A global surrogate model is a simplified and interpretable model that approximates the behaviour of the original black-box model, making it easier to understand. However, the accuracy of the surrogate model depends on its ability to accurately mimic the original model, which can be challenging for complex models. For cases with a low accuracy, the interpretability provided by the surrogate model may be limited. An alternative can be local surrogate models. (go to 4.6)

See 2.2 for surrogate models that you could use.

4.3 Prototypes and Criticism

Training data is a crucial component of machine learning models, as it directly affects what the model learns and how it makes predictions. Prototypes are a useful tool for gaining insight into the training data by identifying a few representative data points that capture the essence of different subgroups within the dataset. By analysing these prototypes, users can quickly gain an overview of the entire dataset without having to examine every single data point.

Criticisms, on the other hand, are data points that are representative of an unusual or rare subgroup within the dataset. These criticisms can help users understand for which cases the model might perform poorly, because it did not get enough similar training data. For example, in a dataset of tourist images from New York City, prototypes might be typical images of the Empire State Building and the Brooklyn Bridge, while criticisms might be more unique images that represent minorities in the dataset, such as a street performer or a lesser-known landmark.

Prototypes and criticisms can also be combined with local analysis ( go to 3.2) where you explain the most representative data inputs in depth to understand the model in general.

A recommended algorithm for finding prototypes and criticisms is ProtoDash:

4.4 Analysing High-Level Patterns

Understanding AI models that work on data like images or sound is typically harder than analysing AI models for tabular data. When we analyse an autonomous driving model, we are not interested in how single pixels are processed. As humans we rather want to understand how objects like bicycles, which consist of many pixels in an image, are treated by the model. This can help us to uncover harmful decision processes. We can't give you a general recommendation for methods since a solution here would need to be customised to your specific use case. However, we present you some useful methods that you could consider:

DeepDream is generating fascinating images that are worth to check out from an artistic perspective. At the same time this tool can be used, to see for which visual patterns specific neurons of a neural network react the most.

4.5 Local input feature influence

Knowing how input features influenced specific predictions makes the decisions more transparent.

How much do you want to know about the influence of features?

a) Knowing a score, how important they are for this decision, is sufficient	go to 5.3
b) I want to understand how changing a feature affects this decision	go to 5.4

4.6 LIME

LIME (Local Interpretable Model-Agnostic Explanations) involves training an interpretable model that mimics the behaviour of the AI model. This model learns how the AI model changes its predictions when there are slight changes in the input. By analysing this interpretable model, we can gain a better understanding of how the AI model arrived at its decision for a particular input.

4.7 Counterfactuals

When people don't trust a decision made by an AI, a natural reaction is to ask, why the AI did not make the expected decision. Counterfactuals show, how the input needs to be changed, so the AI model makes the desired decision. Knowing how to change a decision can be a satisfying explanation for single decisions but also helps to understand the limits of a models better.

What is the data type of your input?

a) Tabular data like numbers and categories	go to 5.5
b) Image, sound or other data types that require a neural network	go to 5.6

5.1 Global Feature Importance

Feature importance methods have a very simple interpretation. A high score for a feature tells us that it is very influential for the model. If the score is close to zero, the feature is irrelevant and can be removed in future model iterations. Knowing where the model is looking at is good check to spot false biases or discriminative patterns. It can also be a nice cross check, if the model is looking at the same features as a domain expert would do.

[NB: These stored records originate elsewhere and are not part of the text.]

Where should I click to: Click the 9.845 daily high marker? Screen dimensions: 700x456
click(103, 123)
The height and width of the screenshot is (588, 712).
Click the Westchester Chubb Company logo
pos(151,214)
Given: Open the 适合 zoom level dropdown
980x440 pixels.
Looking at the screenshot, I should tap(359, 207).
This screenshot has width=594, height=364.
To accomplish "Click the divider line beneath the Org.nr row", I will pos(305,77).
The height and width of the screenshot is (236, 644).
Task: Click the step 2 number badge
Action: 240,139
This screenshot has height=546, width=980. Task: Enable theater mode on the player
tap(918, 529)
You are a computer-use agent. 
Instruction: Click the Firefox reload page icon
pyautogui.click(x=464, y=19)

What is the data type of your input?

a) Tabular data like numbers and categories	go to 6.1
b) Image, sound or other data types that require a neural network	go to 6.2

5.2 ALE plot

ALE (Accumulated Local Effects) plots provide a graphical representation of the relationship between a specific feature and the output of a model. This visualisation is simple to interpret, as it shows how the average prediction changes with varying feature values. For a more detailed understanding of how a feature impacts the predictions for individual inputs, ICE (Individual Conditional Expectation) plots can provide more granular information (go to 5.4).

5.3 Local Feature Importance

Feature importance methods are very popular because of their simple interpretation. A high score for a feature tells us that it has influenced the model decision a lot. If the score is close to zero, the feature was irrelevant.

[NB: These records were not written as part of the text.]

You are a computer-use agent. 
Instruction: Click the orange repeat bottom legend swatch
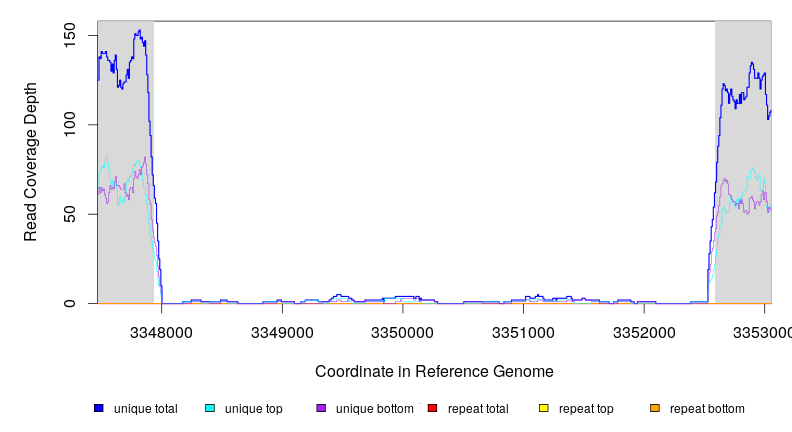click(655, 409)

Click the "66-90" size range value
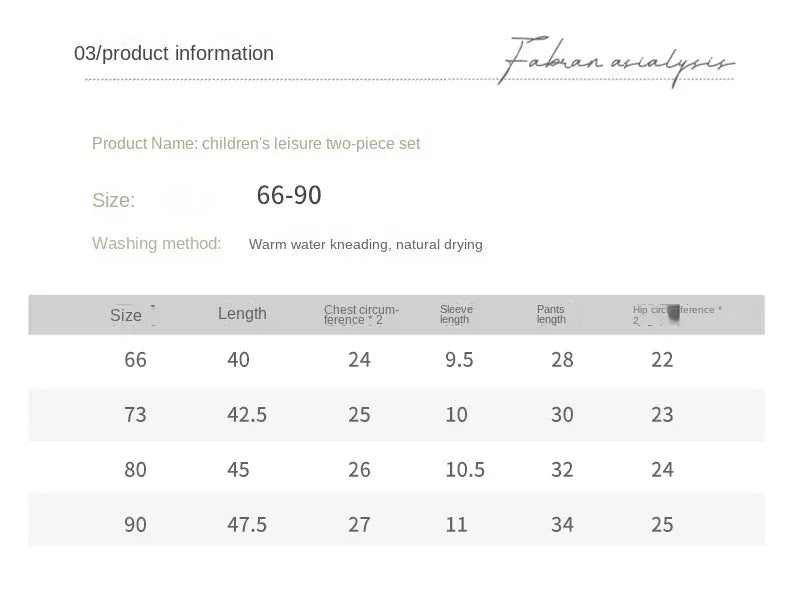coord(289,196)
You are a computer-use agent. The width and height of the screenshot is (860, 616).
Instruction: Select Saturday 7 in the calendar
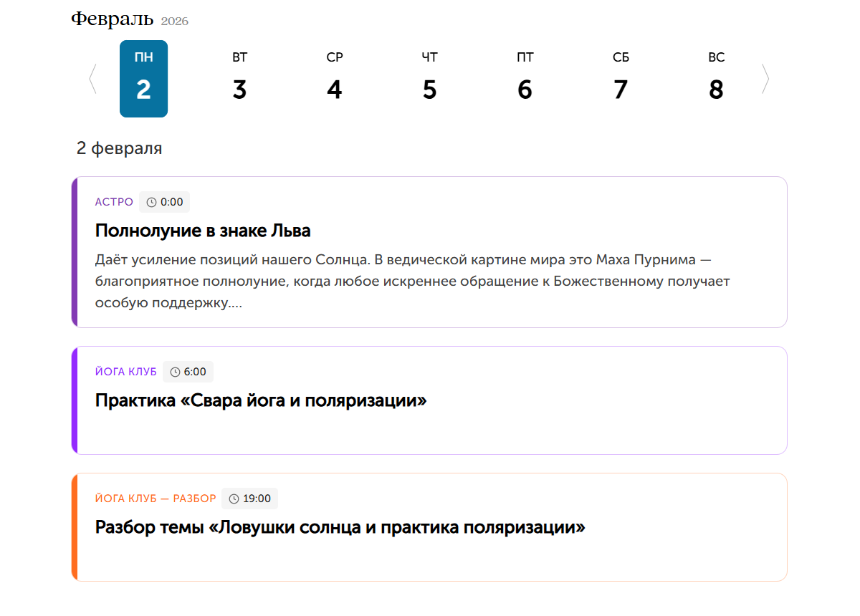click(621, 79)
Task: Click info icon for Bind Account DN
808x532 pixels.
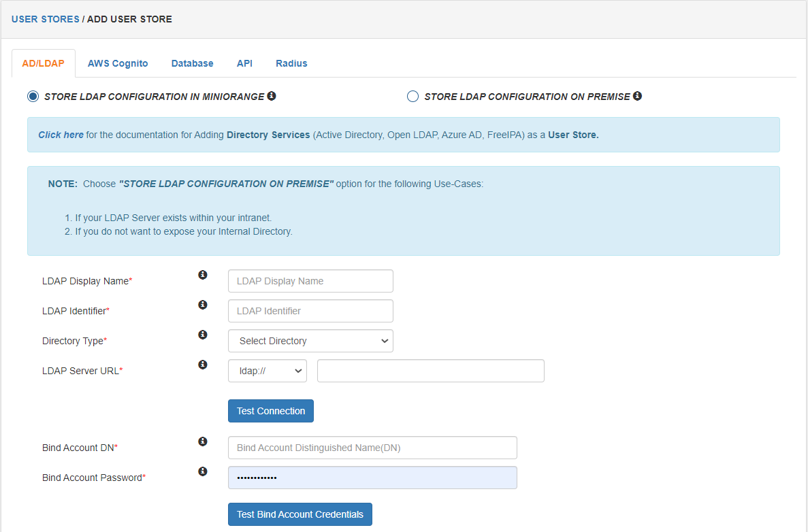Action: point(202,442)
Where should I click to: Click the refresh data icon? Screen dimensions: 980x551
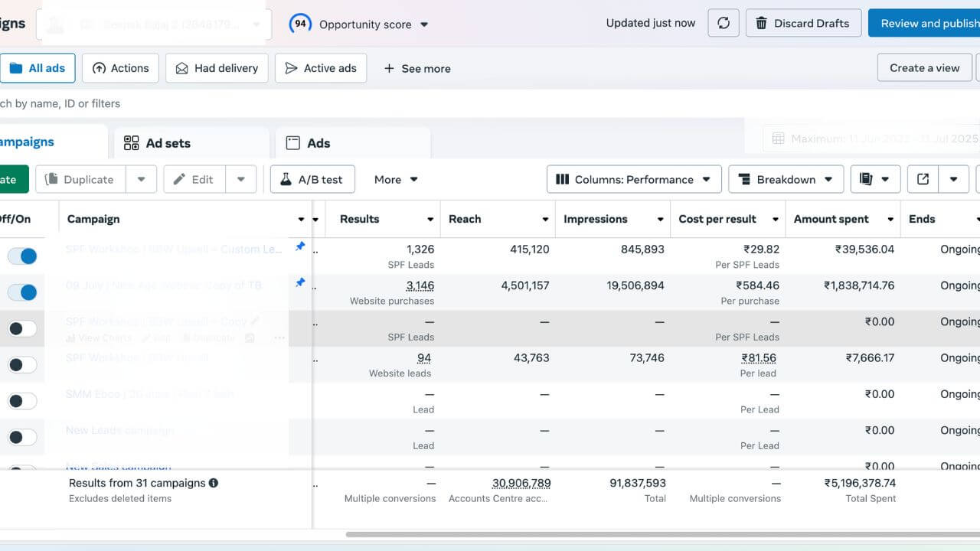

What is the data type of your input?

a) Tabular data like numbers and categories	go to 6.3
b) Image, sound or other data types that require a neural network	go to 6.4

5.4 ICE plots

ICE (Individual Conditional Expectation) plots are a useful tool for understanding how a specific feature impacts the output of a model on an individual level. Each line in an ICE plot shows how the model prediction for one input would be influenced when the feature value changes. ICE plots can be combined with ALE plots (go to 5.2)

5.5 Counterfactuals for Tabular Data

There are many algorithms to generate counterfactuals on tabular data. A very detailed overview and discussion can be found in this paper. A solid choice is DiCE, which has a very good python library.

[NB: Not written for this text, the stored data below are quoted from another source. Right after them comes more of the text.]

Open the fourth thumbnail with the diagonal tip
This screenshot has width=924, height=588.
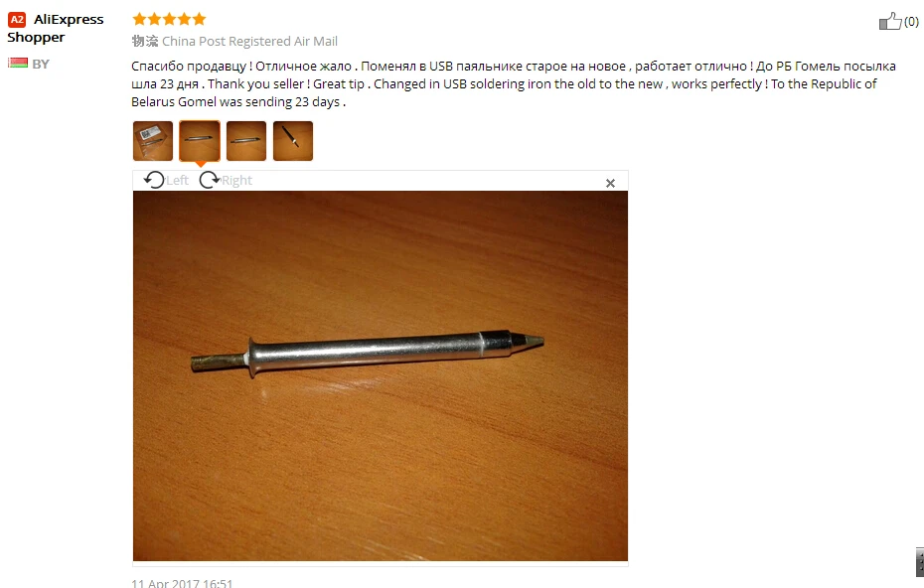click(293, 141)
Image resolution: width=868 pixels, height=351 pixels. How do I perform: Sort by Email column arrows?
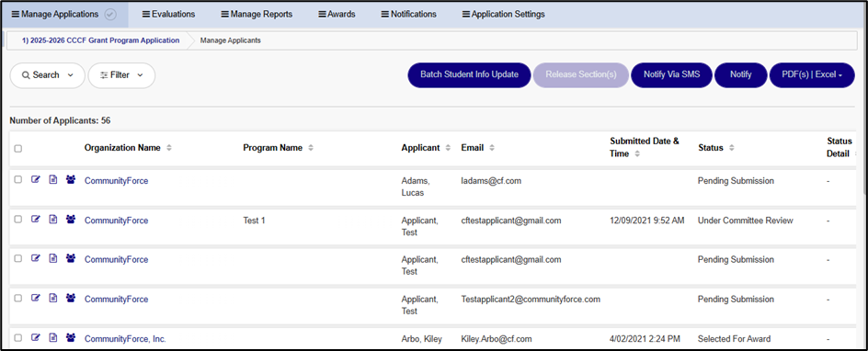tap(492, 148)
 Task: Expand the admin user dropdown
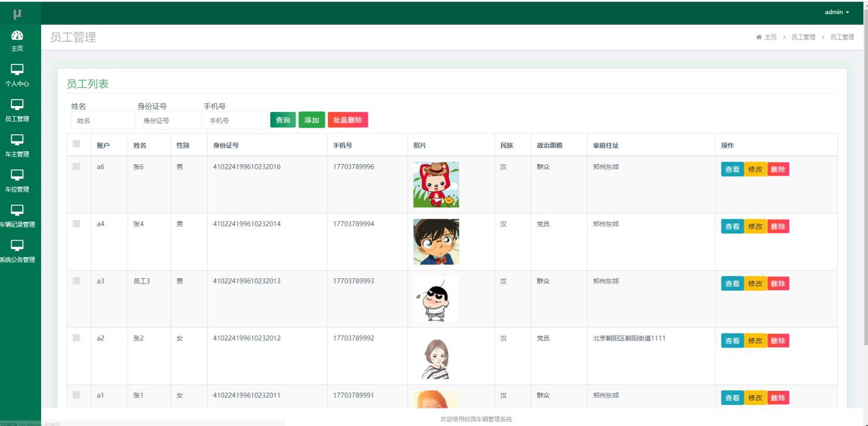pyautogui.click(x=837, y=12)
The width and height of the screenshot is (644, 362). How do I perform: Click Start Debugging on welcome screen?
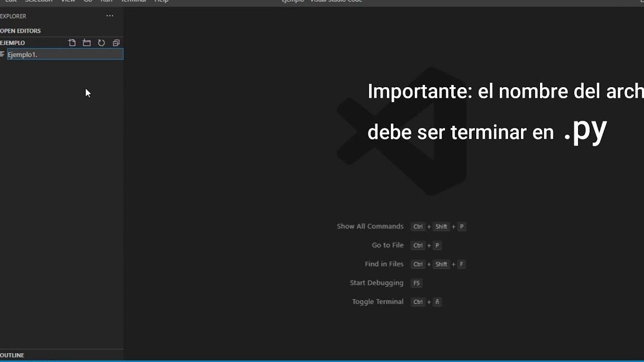point(376,283)
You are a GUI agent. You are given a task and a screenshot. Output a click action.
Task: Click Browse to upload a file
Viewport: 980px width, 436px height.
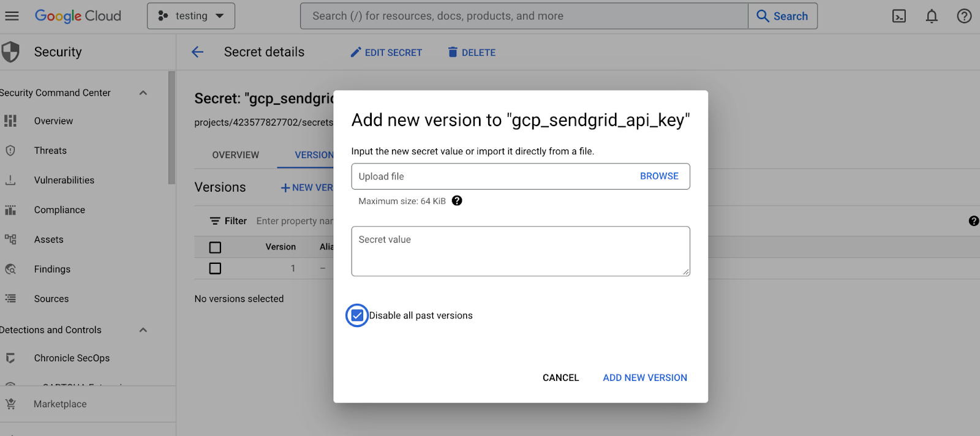pos(659,176)
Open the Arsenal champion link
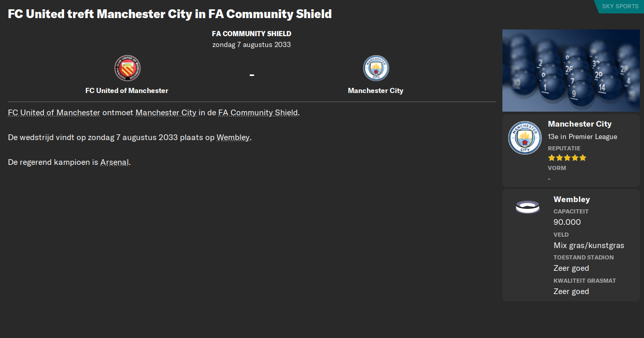 pos(114,162)
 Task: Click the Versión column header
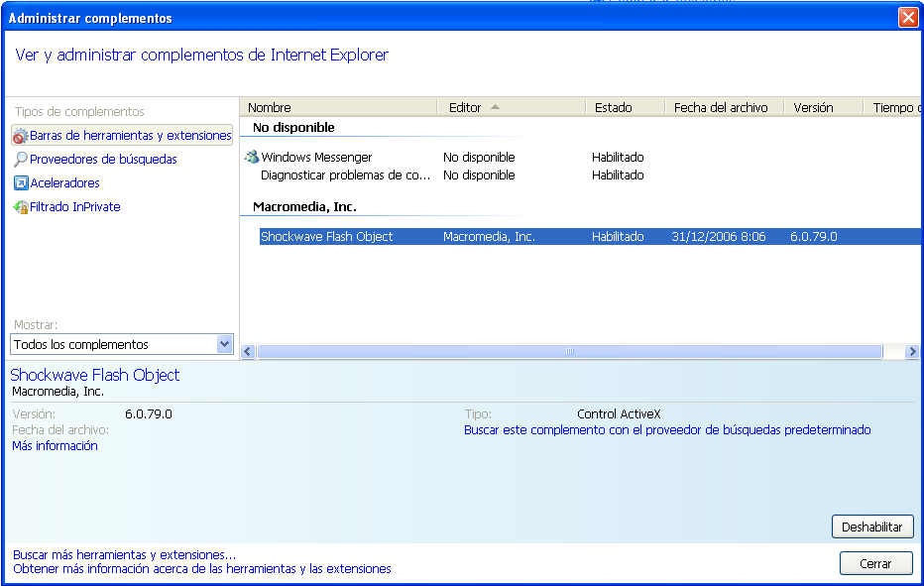tap(813, 107)
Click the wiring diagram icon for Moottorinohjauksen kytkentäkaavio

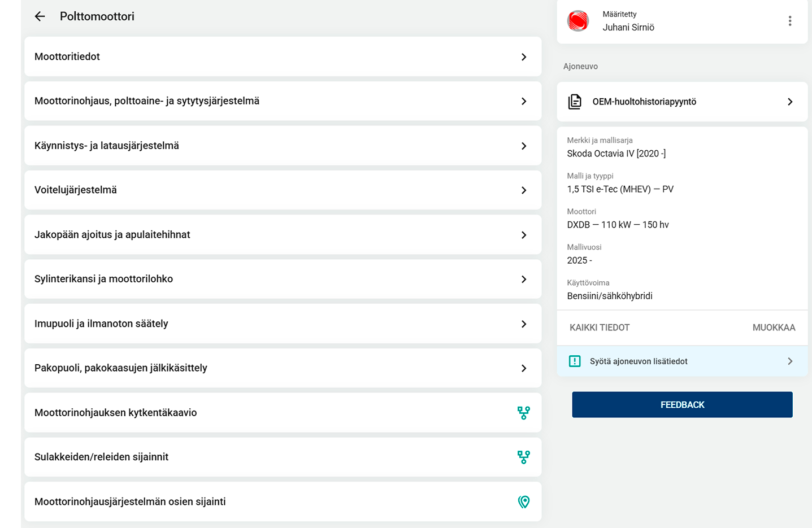pos(523,413)
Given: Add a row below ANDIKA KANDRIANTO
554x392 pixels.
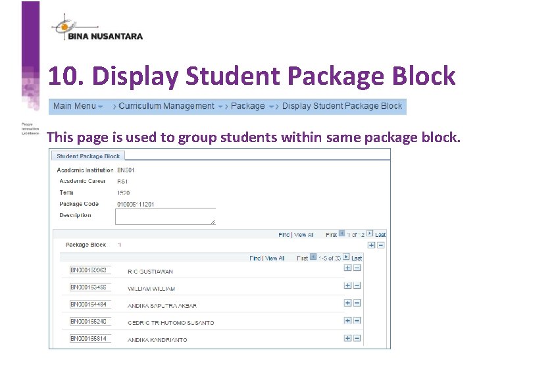Looking at the screenshot, I should point(347,337).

5.6 Projected Gradient Descent (PGD)

PGD is transforming an image step by step into a similar one with a different prediction class that is desired. Like this you can see how close the image is to being predicted as the other class and what is missing for this prediction change. It is also possible to understand how the AI model imagines an image of a class to look like. With Auto PGD (2020) and the Auto-Frank-Wolfe method (2022) there are improved versions of PGD that show impressive results. There is a python repository for Auto-PGD. When you have access to the training code of your neural network it is also possible to integrate one of the methods there.

6.1 Global Feature Importance Scores for Tabular Data

Permutation Feature Importance is comparing the normal model mean error with the mean error on the data, where the information of a feature is removed by permuting the feature values randomly. If the error increases, the feature is very important for the model prediction and if the error does not change, the feature might be irrelevant for the model. The method is implemented for scikit-learn models.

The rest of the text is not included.